Initially, he intended to create and show only his own metal sculptures. But other artists, working in different media, persuaded him to show their work temporarily. “They hung their stuff up on the walls,” Jeffers says, “and the next thing I know, it’s selling.”
The turn of events changed his plans. “I couldn’t sit at my welding outfit and work, because the carbon from the acetylene torch would have wiped out their paintings. So, I transferred from doing welding to going into the art business,” he says, laughing.
Today, Jeffers considers himself experienced enough to “write a book” on how to operate an art gallery. He cites the enduringly dependable advice of Nicholas Kirsten, an early mentor, who told him, “Engage artists and pay attention to how long the conversation stays the same. If it deviates from the first things they’ve said—about what they do, where they live, where they came from—it will only get worse.”
“For example,” Jeffers says, “someone comes in and, early on, says he’s from Chicken Bristle, Kentucky, then says later he spent most of his time in Alaska. Eventually I learn he’s not really selling ‘wood carvings,’ he’s selling chainsaw totem poles.”
Still, the idiosyncrasies of artists and patrons haven’t prevented Jeffers from treating both parties well and supportively, based on the understanding he’s acquired over the past 40 years.

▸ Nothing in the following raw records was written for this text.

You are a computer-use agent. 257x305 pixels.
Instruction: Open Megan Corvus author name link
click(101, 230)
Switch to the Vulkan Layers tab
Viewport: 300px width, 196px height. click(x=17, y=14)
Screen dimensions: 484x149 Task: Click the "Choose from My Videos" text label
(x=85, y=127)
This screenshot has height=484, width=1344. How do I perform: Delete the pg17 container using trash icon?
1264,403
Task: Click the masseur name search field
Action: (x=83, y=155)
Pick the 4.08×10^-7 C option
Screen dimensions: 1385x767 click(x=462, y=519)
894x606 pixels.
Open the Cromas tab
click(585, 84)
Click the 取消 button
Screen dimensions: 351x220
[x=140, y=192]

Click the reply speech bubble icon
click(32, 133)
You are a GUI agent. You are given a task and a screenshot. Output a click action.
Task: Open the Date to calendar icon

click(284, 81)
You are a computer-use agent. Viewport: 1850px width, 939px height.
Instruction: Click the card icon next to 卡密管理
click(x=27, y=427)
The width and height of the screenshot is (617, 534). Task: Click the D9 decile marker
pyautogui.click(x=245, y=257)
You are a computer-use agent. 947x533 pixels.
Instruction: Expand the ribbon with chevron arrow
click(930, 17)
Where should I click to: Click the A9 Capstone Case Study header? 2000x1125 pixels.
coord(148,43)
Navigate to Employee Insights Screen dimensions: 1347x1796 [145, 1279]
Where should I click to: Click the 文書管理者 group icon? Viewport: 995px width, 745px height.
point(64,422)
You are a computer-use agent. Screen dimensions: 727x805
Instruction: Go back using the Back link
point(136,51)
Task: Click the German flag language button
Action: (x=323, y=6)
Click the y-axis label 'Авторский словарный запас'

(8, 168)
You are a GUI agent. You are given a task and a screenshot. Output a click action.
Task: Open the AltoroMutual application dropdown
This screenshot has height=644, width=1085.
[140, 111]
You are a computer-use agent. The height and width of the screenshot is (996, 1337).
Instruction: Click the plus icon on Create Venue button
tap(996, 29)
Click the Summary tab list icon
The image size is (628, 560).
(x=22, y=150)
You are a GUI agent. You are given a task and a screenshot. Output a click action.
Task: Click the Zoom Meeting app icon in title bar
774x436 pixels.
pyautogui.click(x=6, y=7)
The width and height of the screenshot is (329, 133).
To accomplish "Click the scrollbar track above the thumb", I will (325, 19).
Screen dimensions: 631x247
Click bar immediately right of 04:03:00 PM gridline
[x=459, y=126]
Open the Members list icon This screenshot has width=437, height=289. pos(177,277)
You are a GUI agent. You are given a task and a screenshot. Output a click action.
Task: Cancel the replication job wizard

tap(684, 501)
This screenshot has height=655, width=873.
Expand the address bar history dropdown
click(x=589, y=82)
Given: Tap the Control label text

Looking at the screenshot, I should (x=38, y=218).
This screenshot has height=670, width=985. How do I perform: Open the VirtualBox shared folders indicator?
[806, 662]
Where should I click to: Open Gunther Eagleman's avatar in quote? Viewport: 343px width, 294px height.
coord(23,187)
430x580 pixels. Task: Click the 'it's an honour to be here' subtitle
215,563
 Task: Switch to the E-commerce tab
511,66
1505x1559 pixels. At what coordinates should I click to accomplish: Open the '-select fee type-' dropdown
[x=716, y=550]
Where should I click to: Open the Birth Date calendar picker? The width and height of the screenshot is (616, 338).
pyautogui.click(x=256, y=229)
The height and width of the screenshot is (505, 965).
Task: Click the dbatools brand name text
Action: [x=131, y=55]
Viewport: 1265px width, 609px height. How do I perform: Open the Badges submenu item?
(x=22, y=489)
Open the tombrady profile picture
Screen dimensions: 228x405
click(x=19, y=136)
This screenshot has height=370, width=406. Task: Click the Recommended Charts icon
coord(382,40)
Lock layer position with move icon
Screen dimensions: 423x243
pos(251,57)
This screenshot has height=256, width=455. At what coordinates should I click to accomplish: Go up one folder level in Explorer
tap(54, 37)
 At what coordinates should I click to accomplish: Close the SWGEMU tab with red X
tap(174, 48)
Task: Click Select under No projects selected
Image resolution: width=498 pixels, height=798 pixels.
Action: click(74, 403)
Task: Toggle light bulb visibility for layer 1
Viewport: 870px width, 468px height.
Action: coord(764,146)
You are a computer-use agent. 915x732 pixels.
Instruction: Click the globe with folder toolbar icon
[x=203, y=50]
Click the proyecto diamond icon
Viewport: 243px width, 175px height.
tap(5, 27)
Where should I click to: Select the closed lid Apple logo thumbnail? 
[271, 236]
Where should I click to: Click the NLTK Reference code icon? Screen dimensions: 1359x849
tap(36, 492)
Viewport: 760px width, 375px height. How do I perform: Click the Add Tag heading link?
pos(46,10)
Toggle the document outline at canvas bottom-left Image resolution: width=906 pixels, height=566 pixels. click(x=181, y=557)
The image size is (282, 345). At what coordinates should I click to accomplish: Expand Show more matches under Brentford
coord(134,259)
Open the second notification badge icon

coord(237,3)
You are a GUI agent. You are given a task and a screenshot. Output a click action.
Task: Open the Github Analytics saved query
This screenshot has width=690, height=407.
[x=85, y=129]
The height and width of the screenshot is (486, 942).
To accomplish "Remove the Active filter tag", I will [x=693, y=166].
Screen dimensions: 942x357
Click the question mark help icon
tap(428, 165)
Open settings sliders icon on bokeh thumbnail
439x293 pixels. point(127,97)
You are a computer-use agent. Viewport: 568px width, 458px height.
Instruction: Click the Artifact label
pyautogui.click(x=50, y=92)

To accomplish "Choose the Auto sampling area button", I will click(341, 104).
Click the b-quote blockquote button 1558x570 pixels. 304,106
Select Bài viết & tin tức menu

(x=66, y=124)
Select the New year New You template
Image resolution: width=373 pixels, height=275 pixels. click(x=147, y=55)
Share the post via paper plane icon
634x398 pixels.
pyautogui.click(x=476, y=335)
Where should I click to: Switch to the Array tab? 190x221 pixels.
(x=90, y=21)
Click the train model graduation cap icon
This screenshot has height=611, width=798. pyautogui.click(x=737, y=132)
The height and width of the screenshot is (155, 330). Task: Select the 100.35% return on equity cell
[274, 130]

“I didn’t realize how sensitive all artists are about their own work,” he notes. “You have to be careful. You don’t want to rain on their parade and you don’t want to tell them something you can’t follow through on.
“I want customers and visitors to feel good about what they see in the gallery,” he adds, “and have an experience they want to tell their friends about and repeat. I’m not hard sell. I don’t want people to buy something, then go home and have buyer’s remorse.”
When asked, he lets people take home a painting to “try it out” before cashing their checks. They can return the artwork or keep it, as they wish.
Jeffers has many stories to tell and, when the gallery isn’t too busy, he has plenty of time to listen. He can be found at Semantics Gallery, 110 – 4th Ave. N., in Edmonds, Wednesdays through Mondays. On Father’s Day 2012, he anticipates opening a second location at 401 Main St.